University of North Carolina Press

Abstract

Yes, Virginia, to paraphrase David Goldfield’s book title (2002), we are “still fighting the Civil War.” Lest we forget, this is probably a good thing and the carnage of military history is always worth remembering. In this case, trying once again to explain (rationalize) Confederate military collapse, well-known authority on the Army of Tennessee Larry Daniel has taken on other doyens of the war in the western theater from Stanley Horn, Tom Connelly, James McDonough, Steven Woodworth, Earl Hess and Richard McMurray to Grady McWhiney, Nathaniel Hughes, Wiley Sword to Michael Ballard, and others. Sometimes pretentious and sometimes convincing but always thought-provoking, Daniels’ analysis of generals, men in the ranks and civilian politicians charged with defending that vast swath of territory from the Mississippi to the Alleghenies presents a welcome return to the discussion of the Confederacy’s “other” or “Second” army. Maybe keying off Bruce Catton’s old phrase this was “Mr.
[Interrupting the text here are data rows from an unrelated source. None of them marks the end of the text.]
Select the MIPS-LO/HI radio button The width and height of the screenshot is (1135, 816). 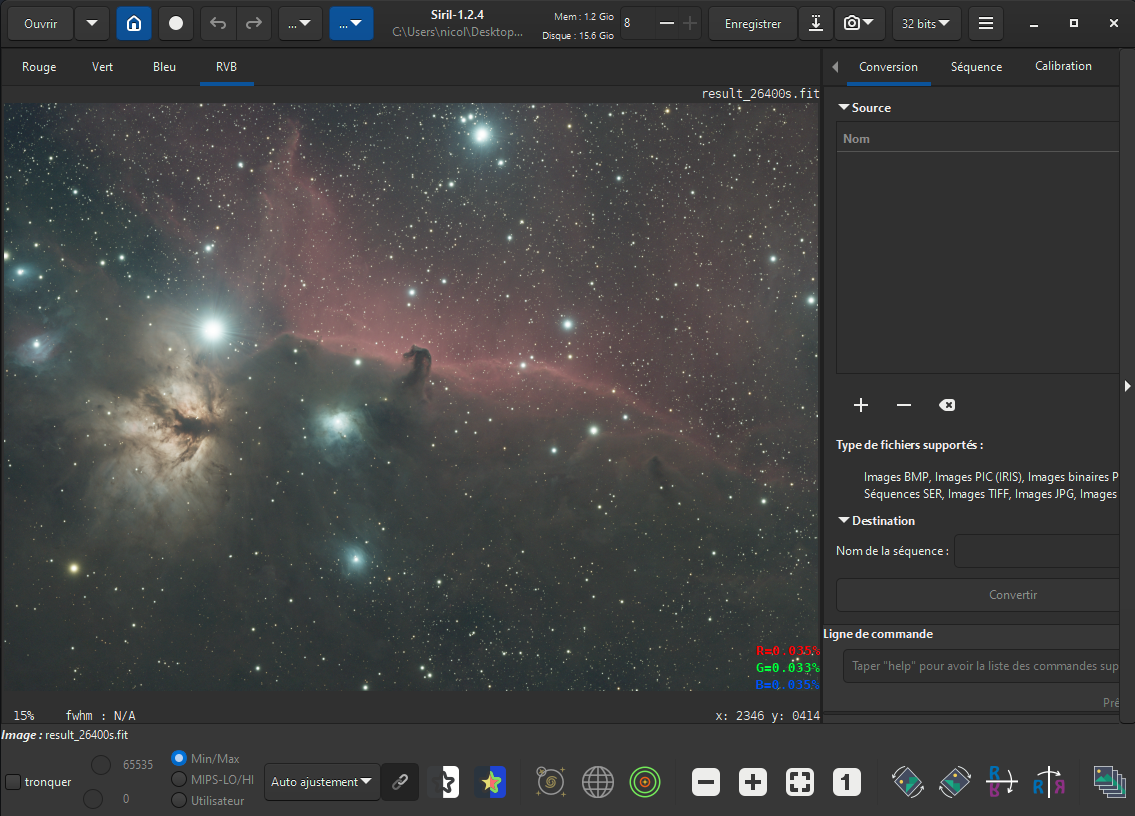[179, 779]
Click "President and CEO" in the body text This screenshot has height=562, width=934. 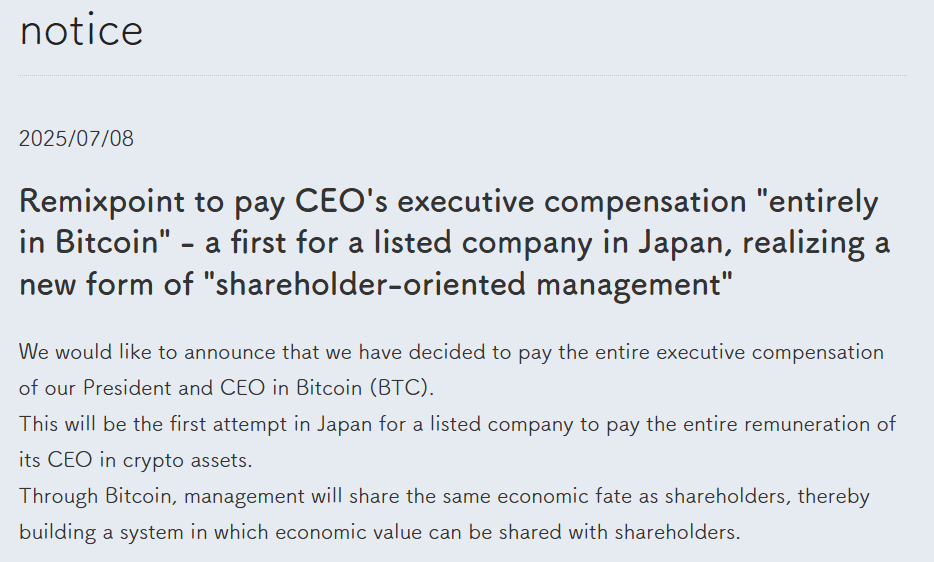pyautogui.click(x=174, y=388)
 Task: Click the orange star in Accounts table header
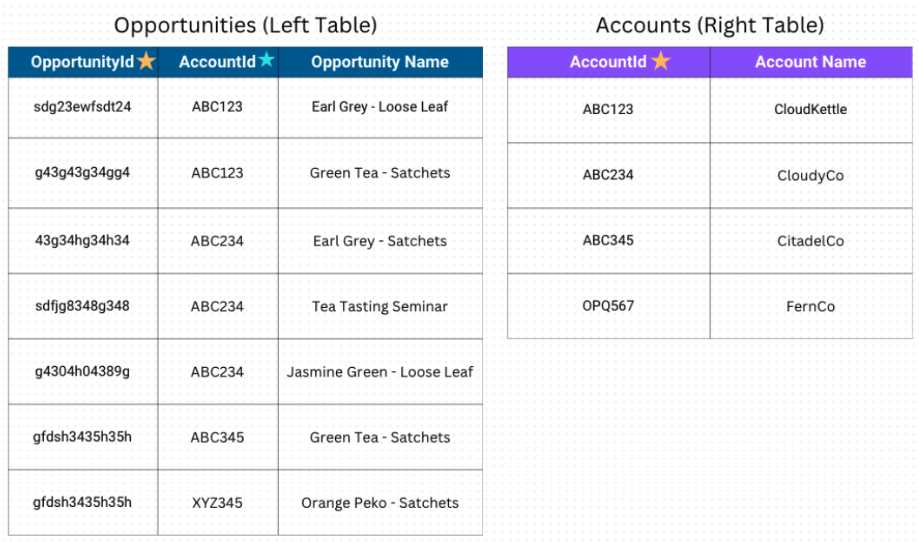pos(661,60)
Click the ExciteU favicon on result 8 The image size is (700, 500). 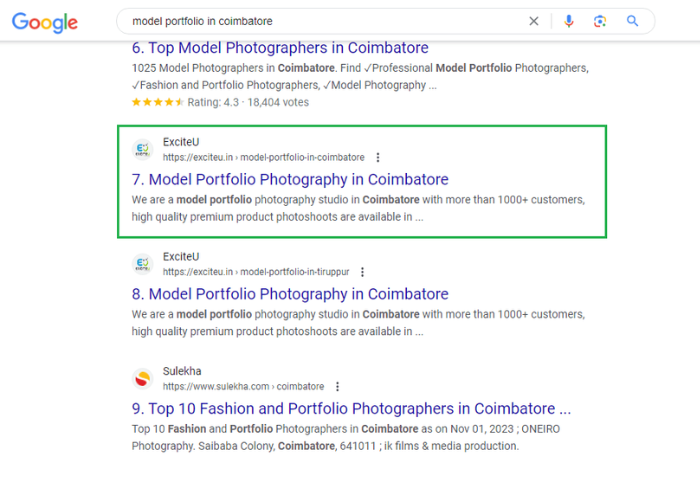142,264
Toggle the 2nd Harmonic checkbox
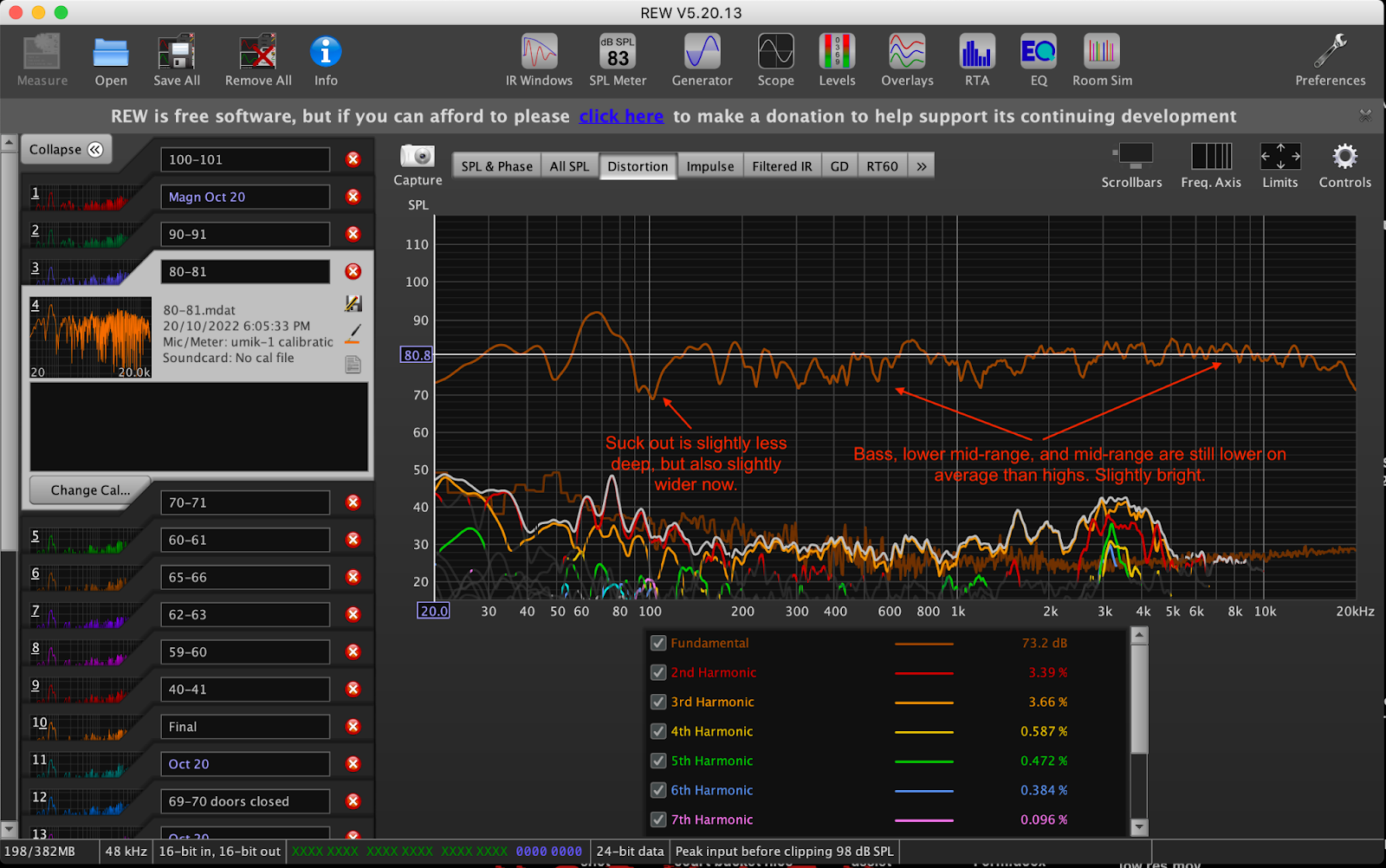 (x=658, y=672)
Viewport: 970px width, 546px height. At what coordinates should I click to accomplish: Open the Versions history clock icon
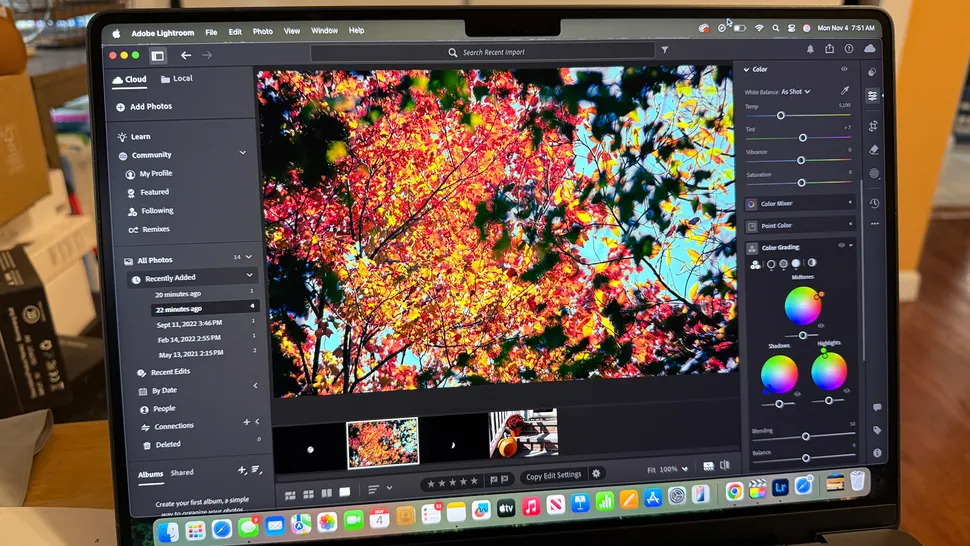click(x=874, y=203)
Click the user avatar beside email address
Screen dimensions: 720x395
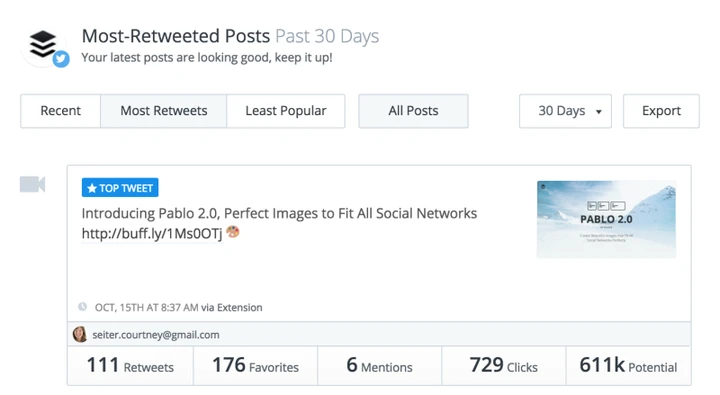click(80, 334)
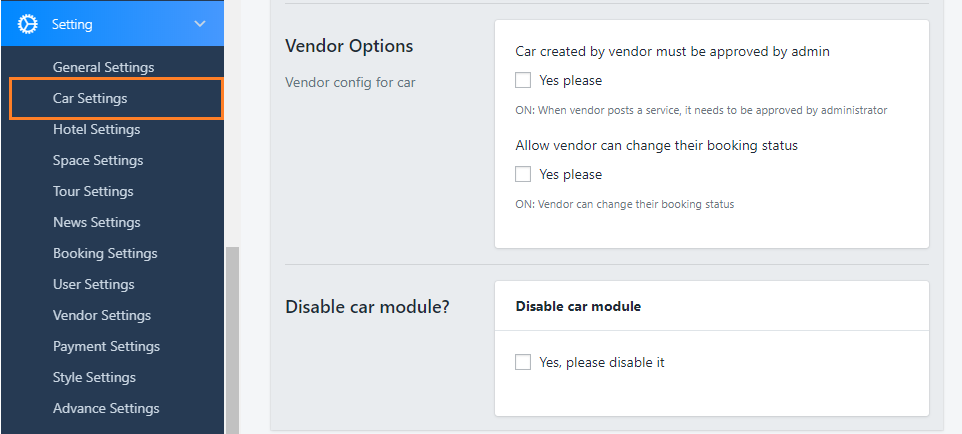Screen dimensions: 962x434
Task: Select Booking Settings
Action: tap(105, 253)
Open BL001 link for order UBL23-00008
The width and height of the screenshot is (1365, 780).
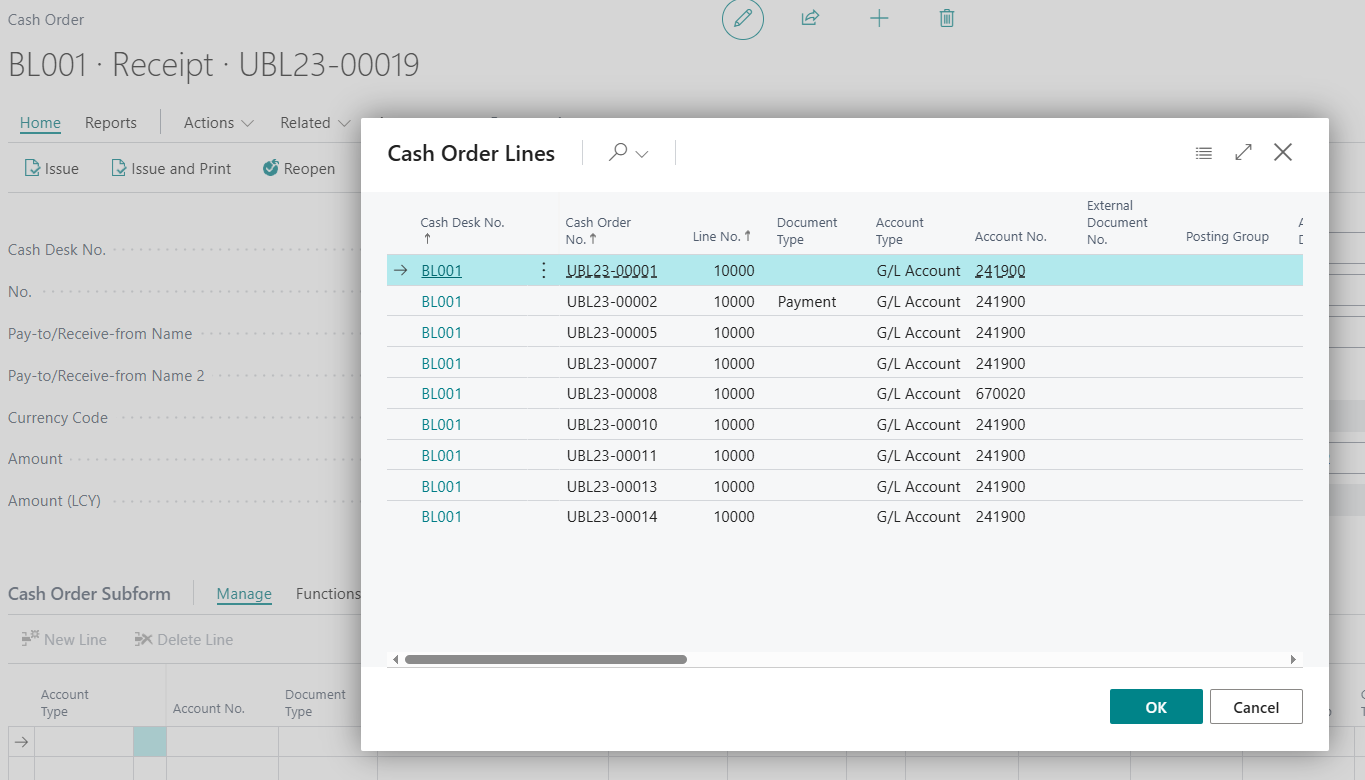[x=441, y=394]
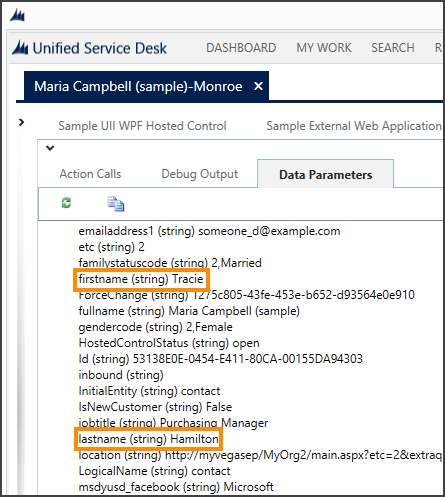Viewport: 445px width, 497px height.
Task: Select the Maria Campbell (sample)-Monroe session tab
Action: (x=138, y=86)
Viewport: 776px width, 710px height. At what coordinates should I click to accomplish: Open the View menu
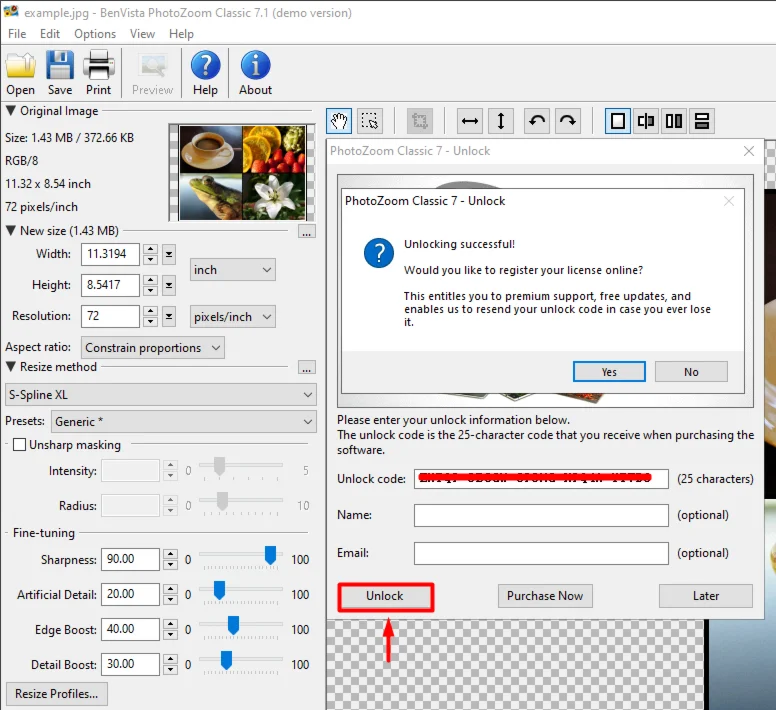coord(142,33)
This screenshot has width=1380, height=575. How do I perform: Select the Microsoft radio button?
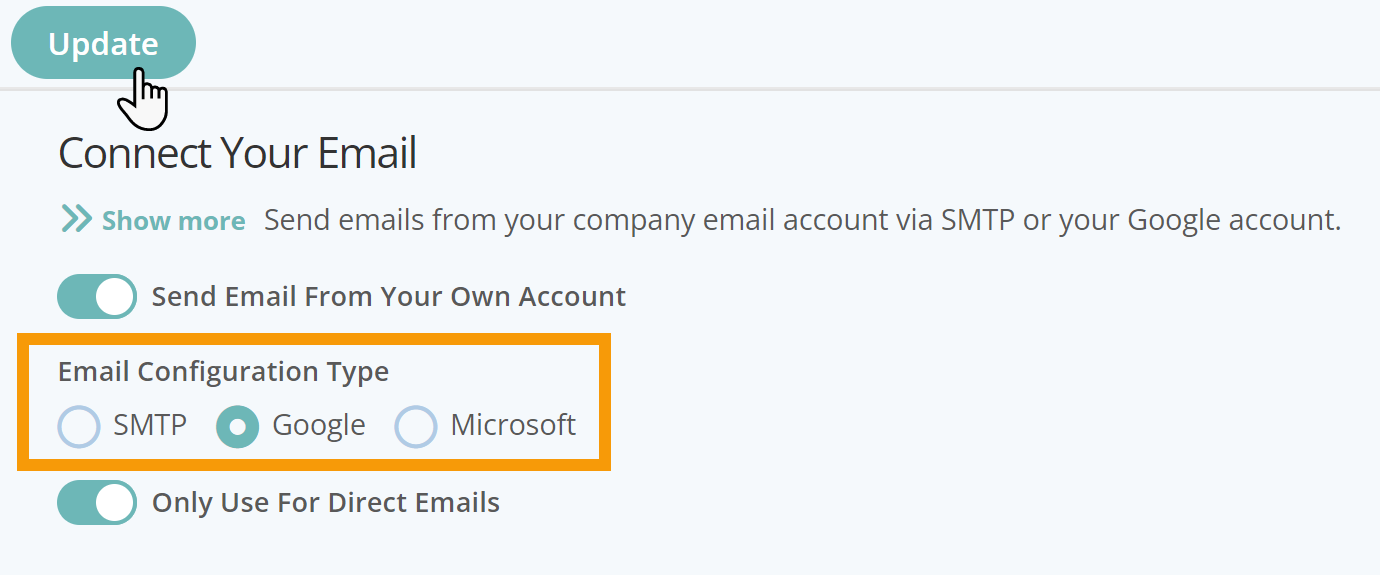416,426
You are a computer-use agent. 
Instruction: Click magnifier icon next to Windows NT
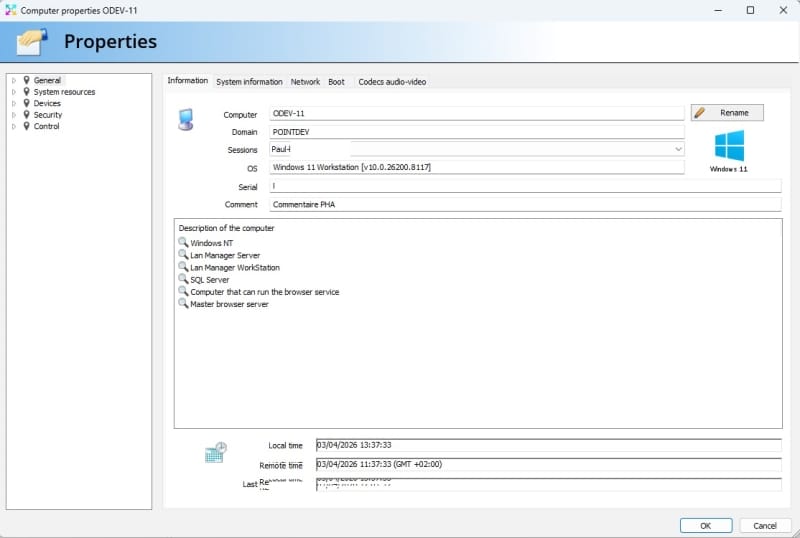point(183,243)
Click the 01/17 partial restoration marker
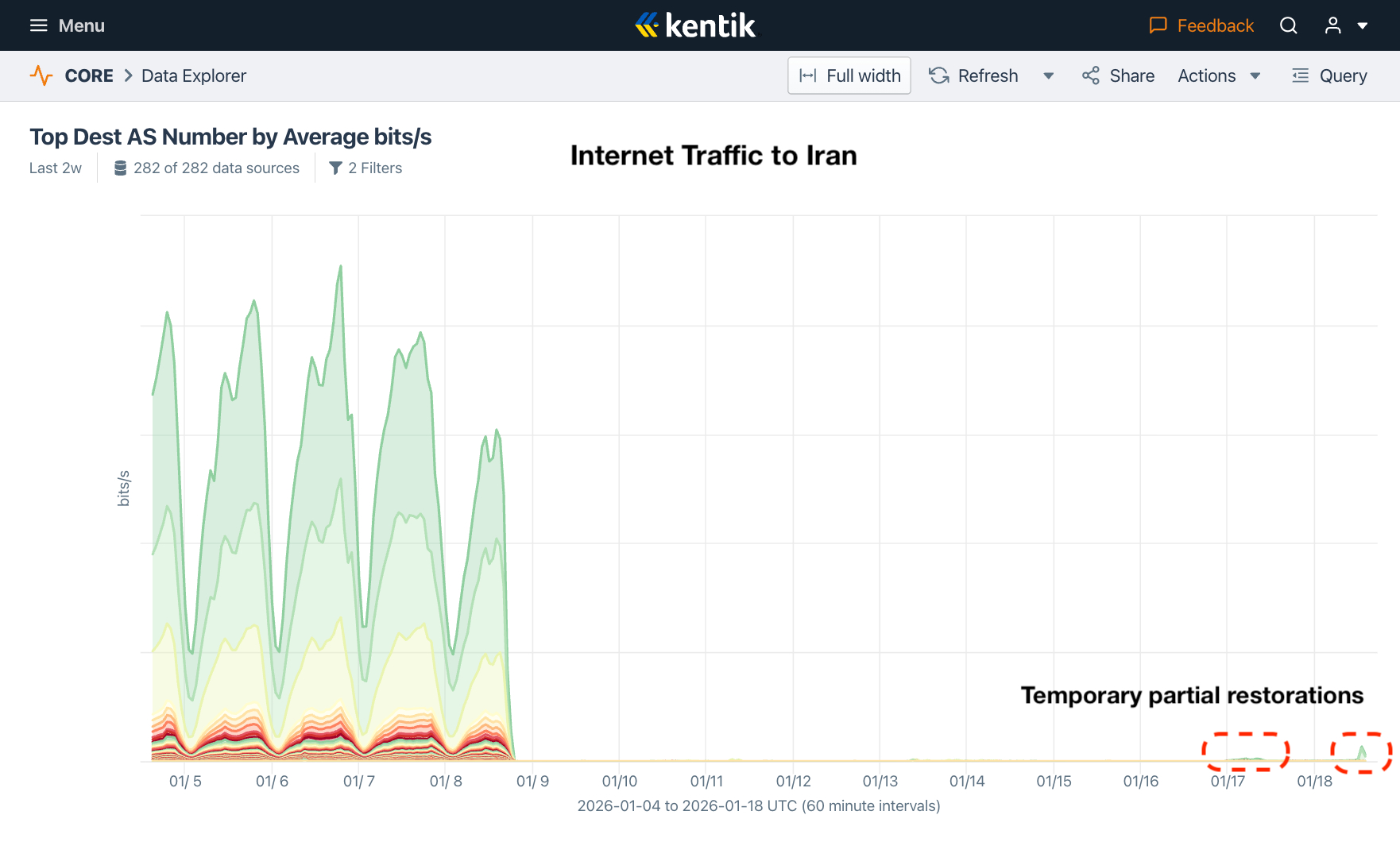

Davis’s Other Army.” Unfortunately, Americans both then and now may have missed the principal (if debatable) point; this may well have been the South’s principal army for geo-political, geographic and strategic reasons and warrants more modern attention than Robert E. Lee’s Army of Northern Virginia, treated in Joseph Glatthaar’s General Lee’s Army that Daniels uses as a model for his own study.